Perhaps the BDI was not the best measure of symptoms of depression in patients with hand injuries in part because there is doubt about its responsiveness and it is prone to ceiling effects [19, 20, 32].

Our finding of an intermediate correlation of AMA impairment rating with DASH is partly in agreement with the findings of prior studies. A study of patients with hand fractures found a small correlation between AMA impairment ratings and DASH scores 6 months after hand trauma (correlation coefficients, 0.3–0.4). Chapman et al. [5] found a moderate correlation (r = 0.50) between impairment and disability at discharge and a moderately high correlation (r = 0.74) at followup in the early part of recovery after burn injury and a large correlation 4 months after burn injuries. In contrast, van Oosterom et al. [40] found no correlation between AMA impairment rating and DASH an average of 7.5 years after phalangeal fracture.

To our knowledge the relationship between AMA impairment ratings and disability measured with the MHQ was previously untested. We found a small correlation between MHQ and impairment was not similar to that for the DASH. These two outcome measure are routinely used for evaluating disability, but because they are not captured, all the domains of disability constructs based on ICF (International Classification of Function and Diseases) [6, 15] are the same; they may present a different view of disability.

DASH questions are mostly about activity limitation (such as turning a key, washing your back), but MHQ mostly addressed participation restriction (pain, satisfaction, problems in doing activities) [7, 16].

Based on ICF, it can be predictable that severity of impairment correlates with activity limitation, but participation is restricted mostly under the influence of personal and environmental factors.

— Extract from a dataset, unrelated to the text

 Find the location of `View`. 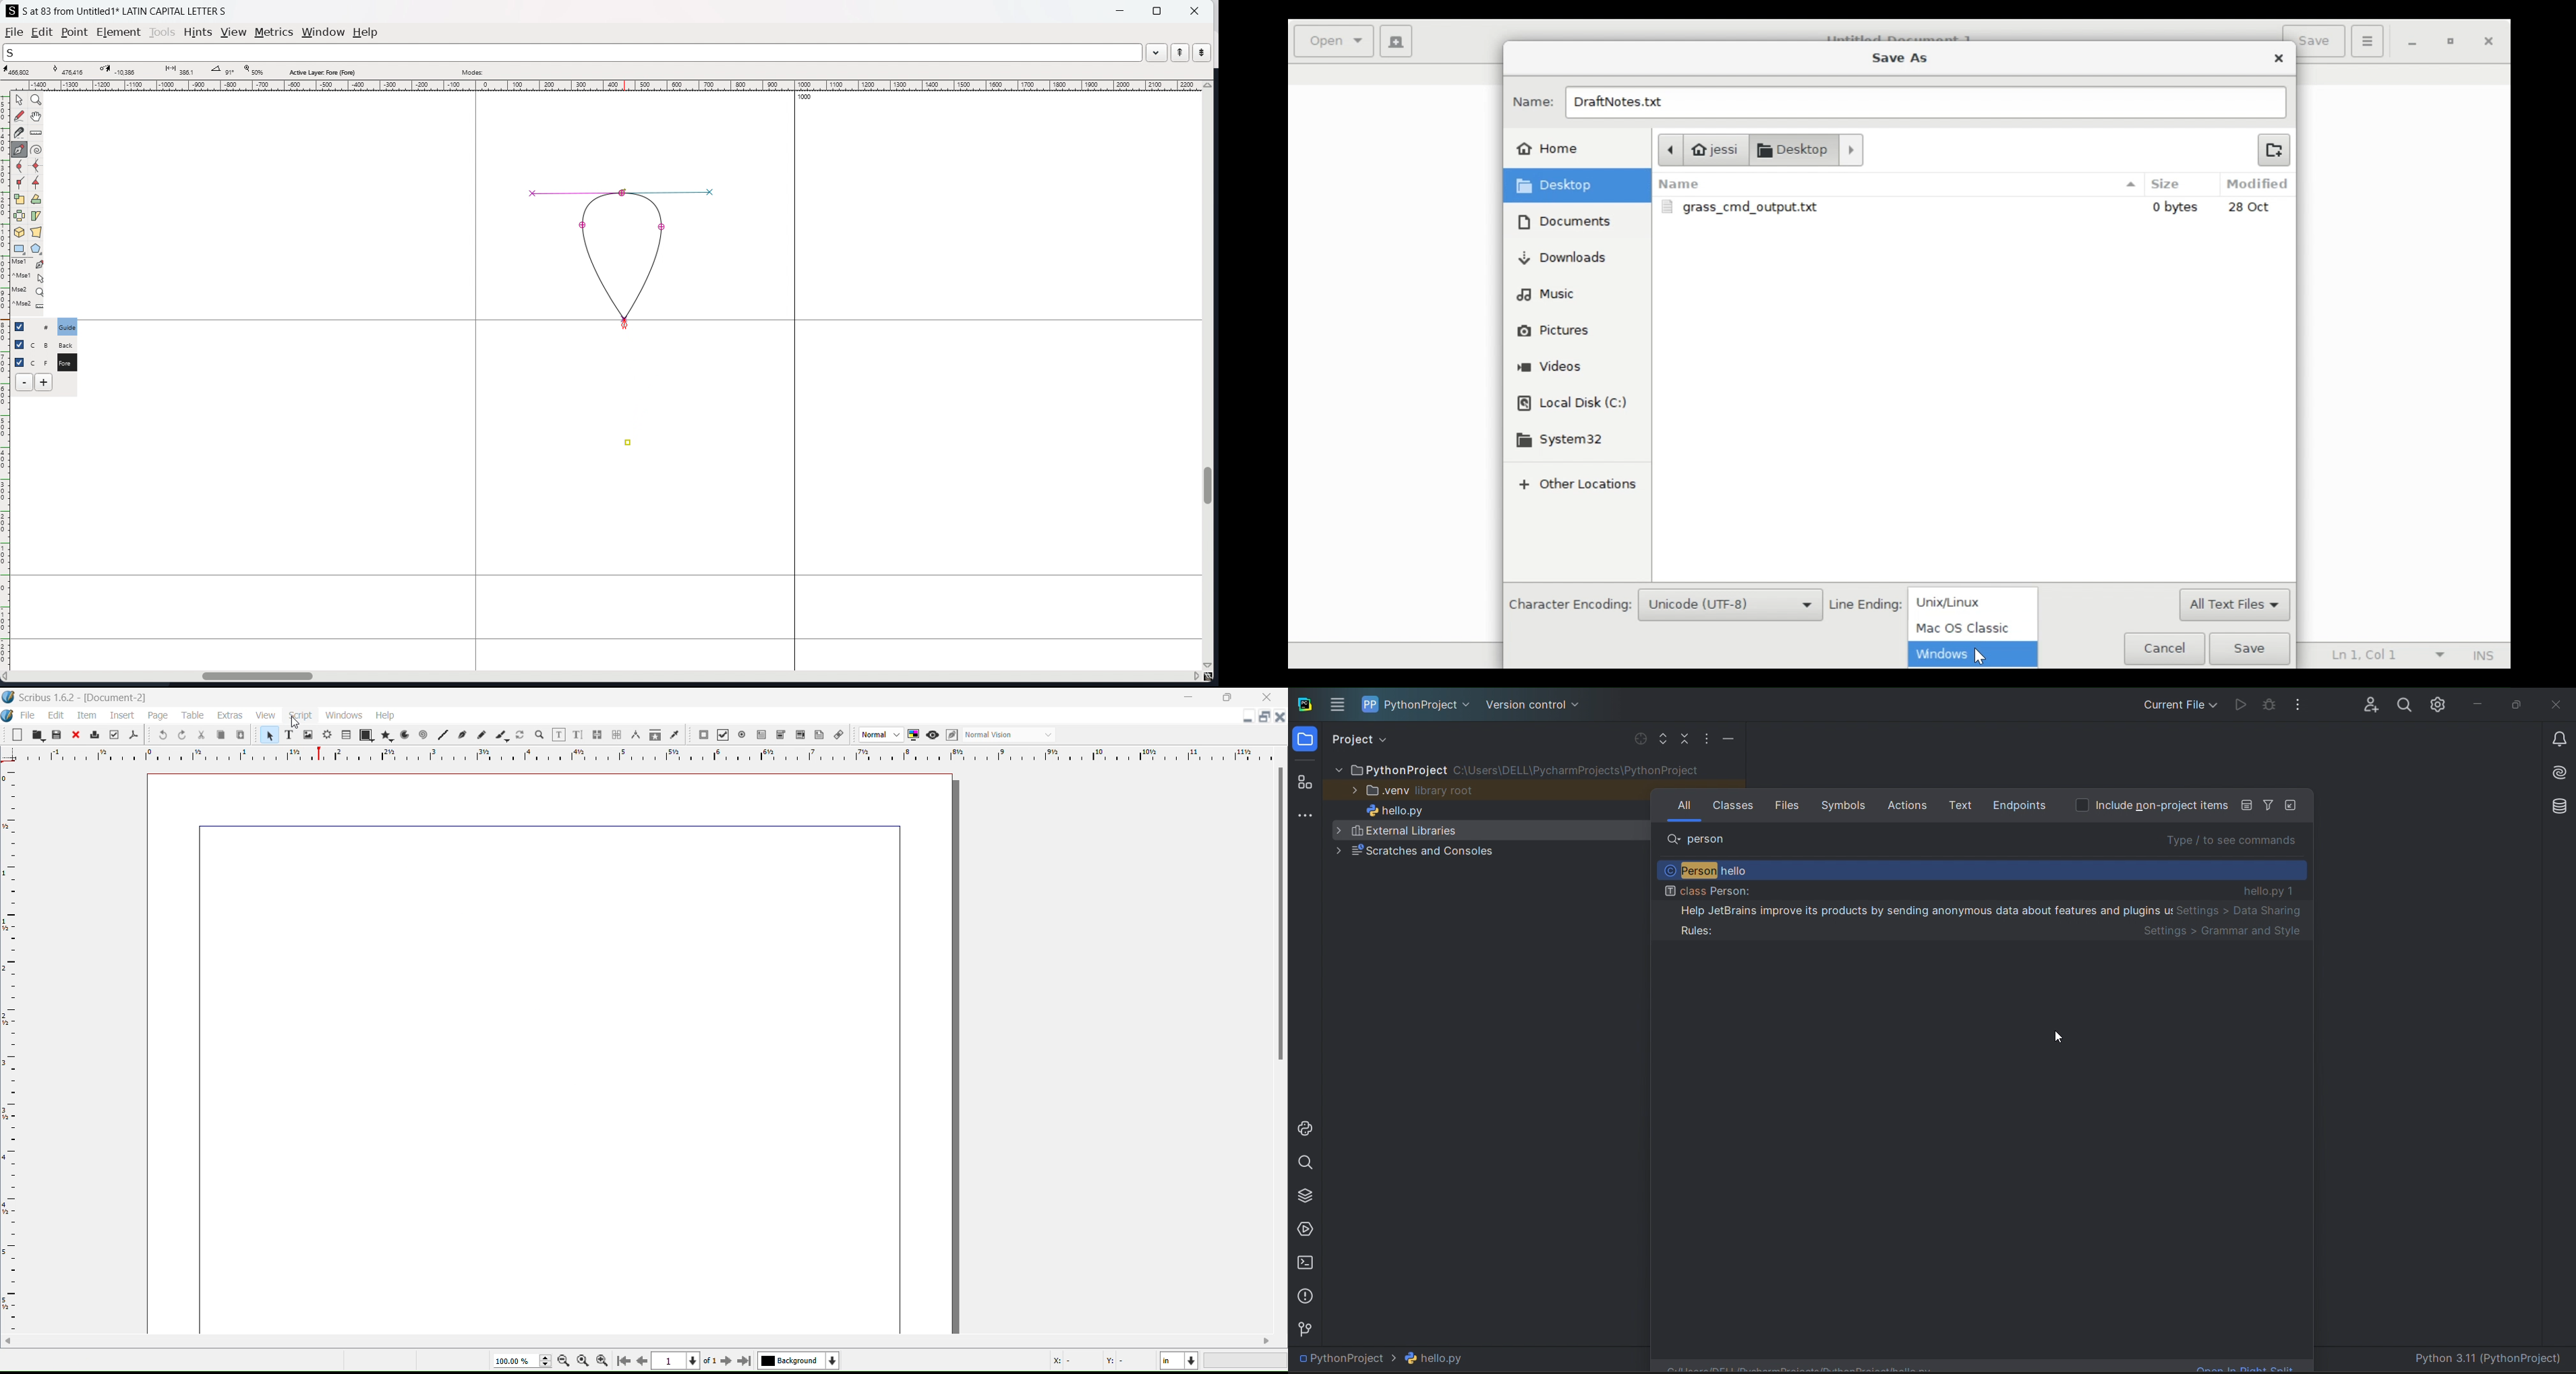

View is located at coordinates (266, 714).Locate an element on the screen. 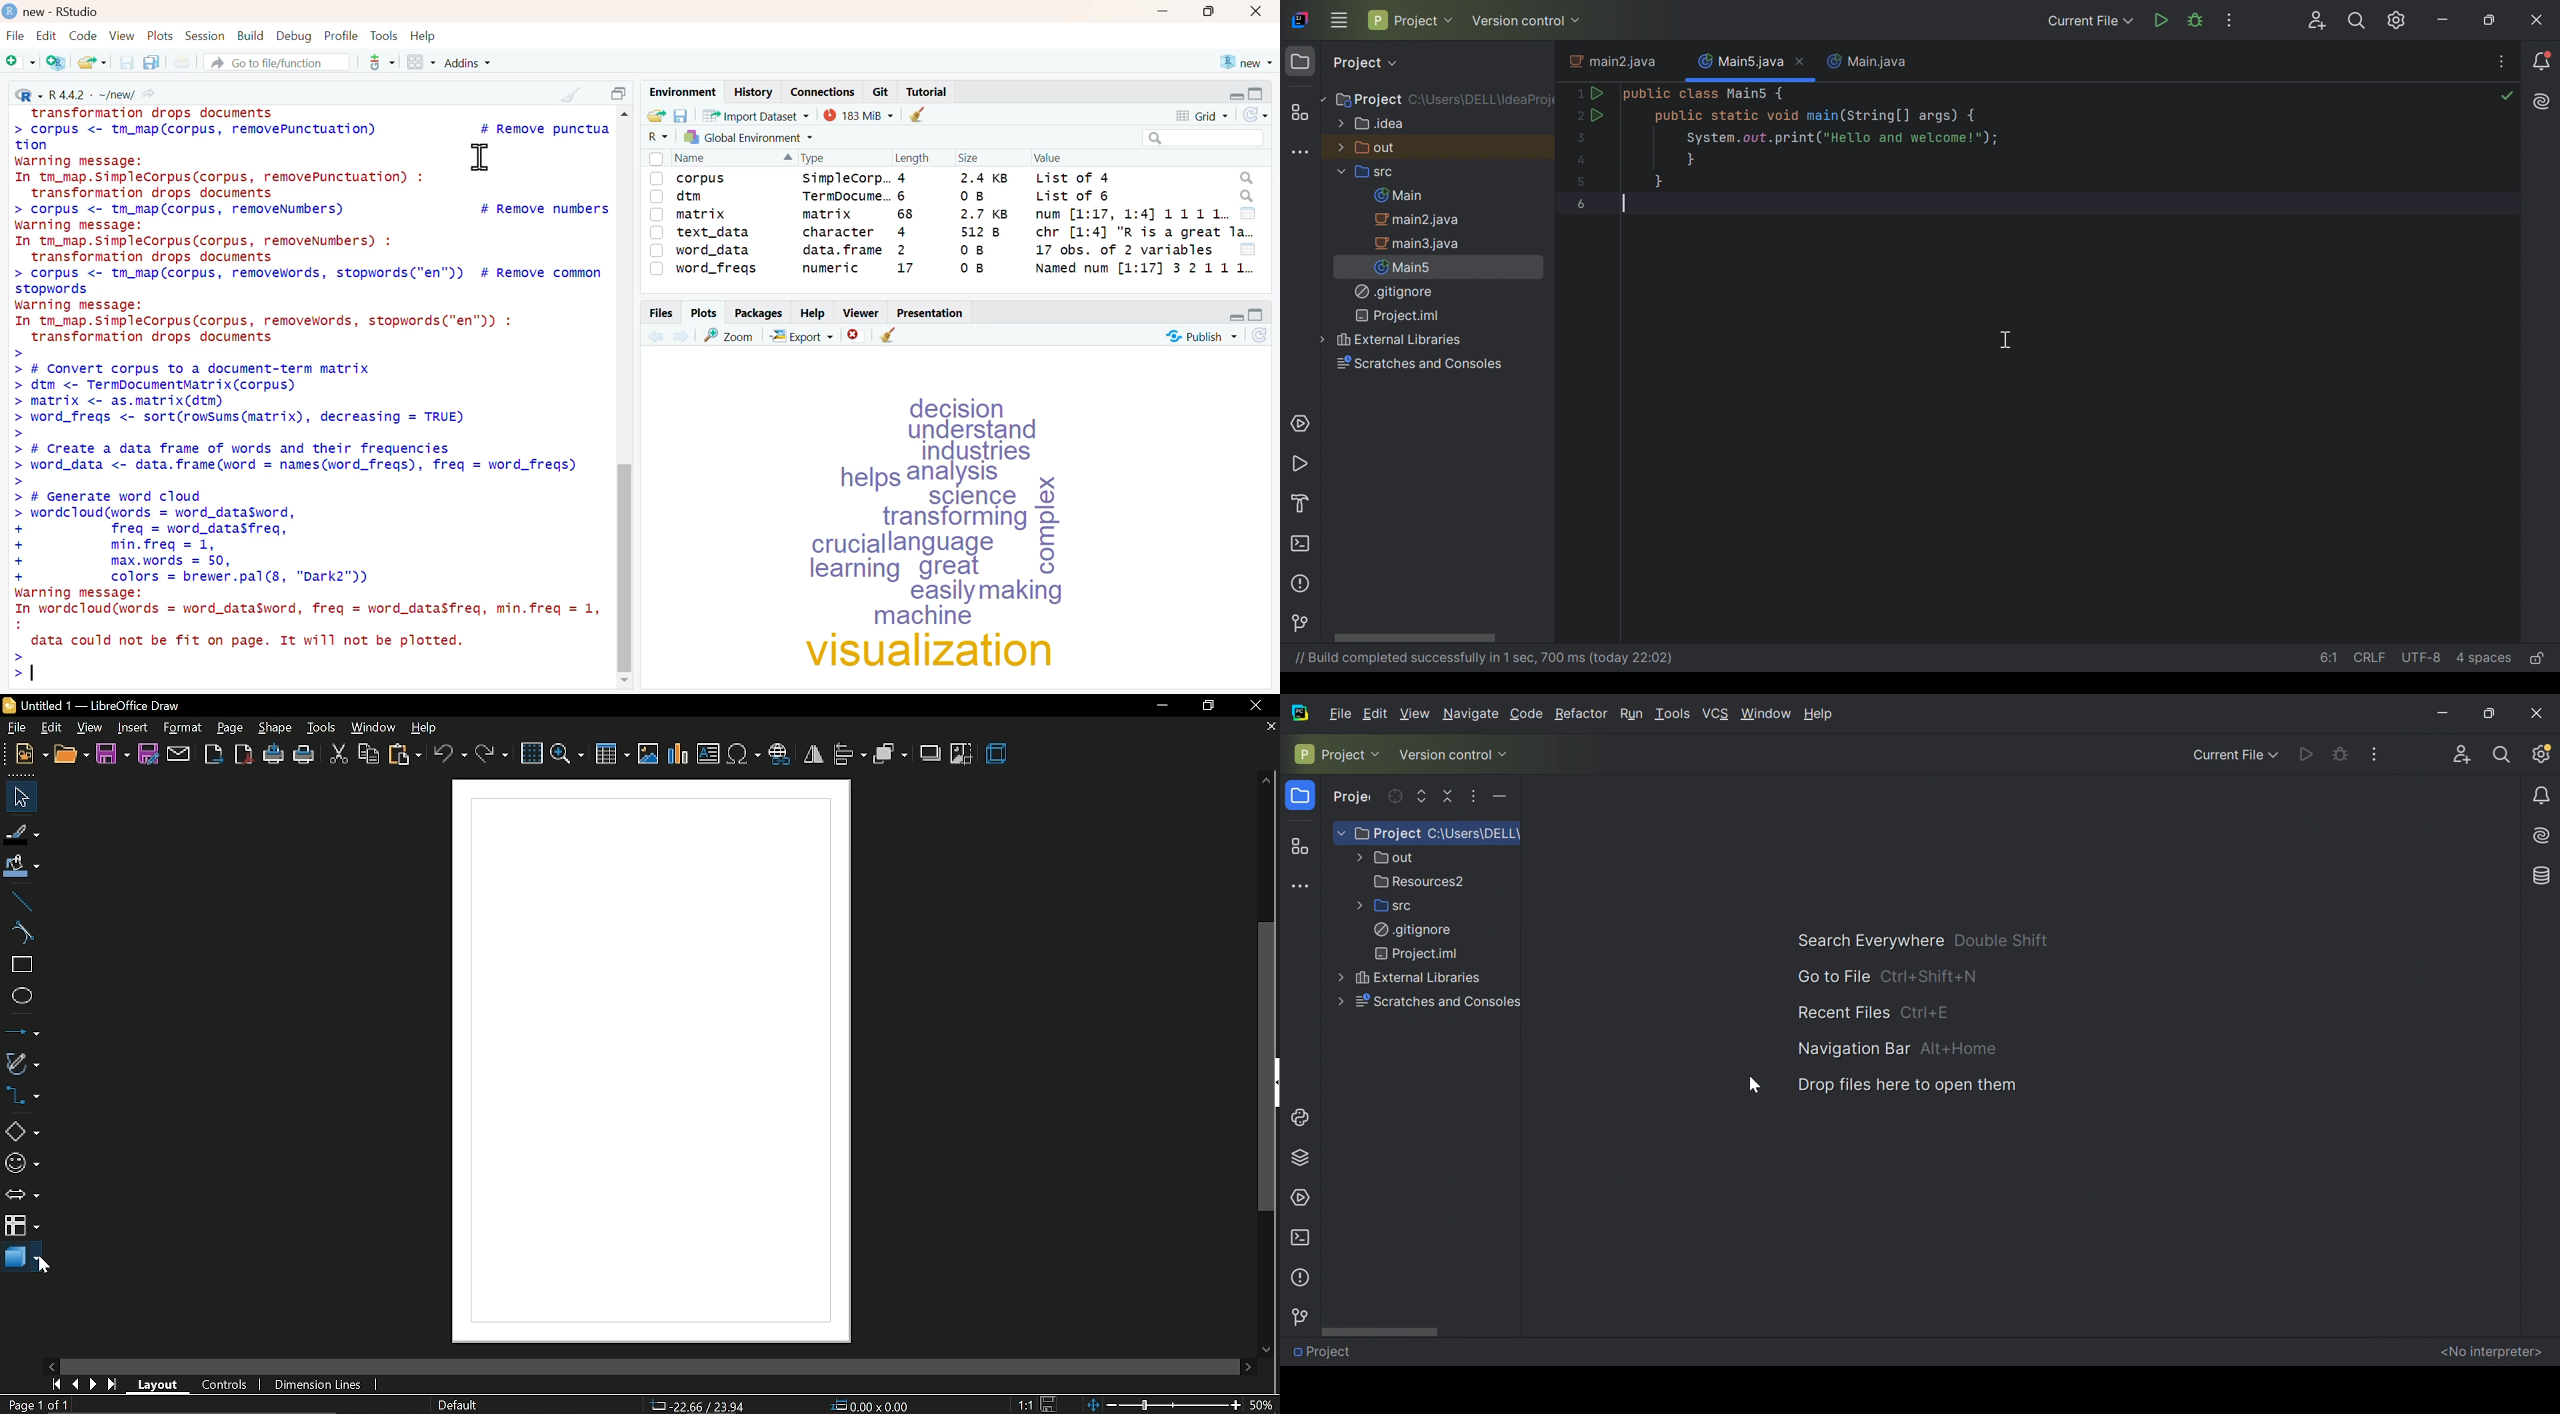 The height and width of the screenshot is (1428, 2576). scroll bar is located at coordinates (626, 566).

The moderate correlation between pain intensity and symptoms of depression is consistent with prior work [4, 28]. In a longitudinal study on 500 patients with persistent pain, pain and depression had strong and similar effects on one another over a 12-month period [26]. There is substantial evidence that the substantial variation in symptom intensity and magnitude of disability for a given pathophysiology is best explained by psychological and sociological factors. A variety of factors have been postulated to explain the pain-depression relationship. Maladaptive coping skills (praying and hoping), low self-efficacy, and other coping strategies (diverting attention, ignoring pain sensations, increasing activity level) may play important mediating roles [8, 12].

Inconsistent with prior research that consistently finds symptoms of depression account for a substantial part of the variance in DASH scores [14, 33, 36], we found that severity of depression is not a predictor of disability.

The lack of a strong correlation between AMA impairment ratings and DASH and MHQ scores confirms that impairment does not correspond precisely with disability. It can be interpreted that the perceived disability and the patient expectations are not the same as our clinical evaluations. Having a self-reported questionnaire can help to know the priority of the patients to improve the treatment plan. Decreasing impairment can be helpful in decreasing disability but not fully. Knowing the factors that can affect this relation can help us to use them in the therapeutic strategy. The correlation of pain intensity with symptoms of depression reminds us that we need to treat the whole person when the hand is injured. Despite some limitations, these results point to potentially fruitful areas for further research. For example, it would be interesting to use a longitudinal design, sampling patients when they first injure themselves and follow them through the whole recovery process, measuring all potential factors that can change the disability level (coping strategies and psychological distress). Then we could create targeted interventions for other treatment options (cognitive and emotional support of hand-injured patients) and study whether they decrease symptoms and disability.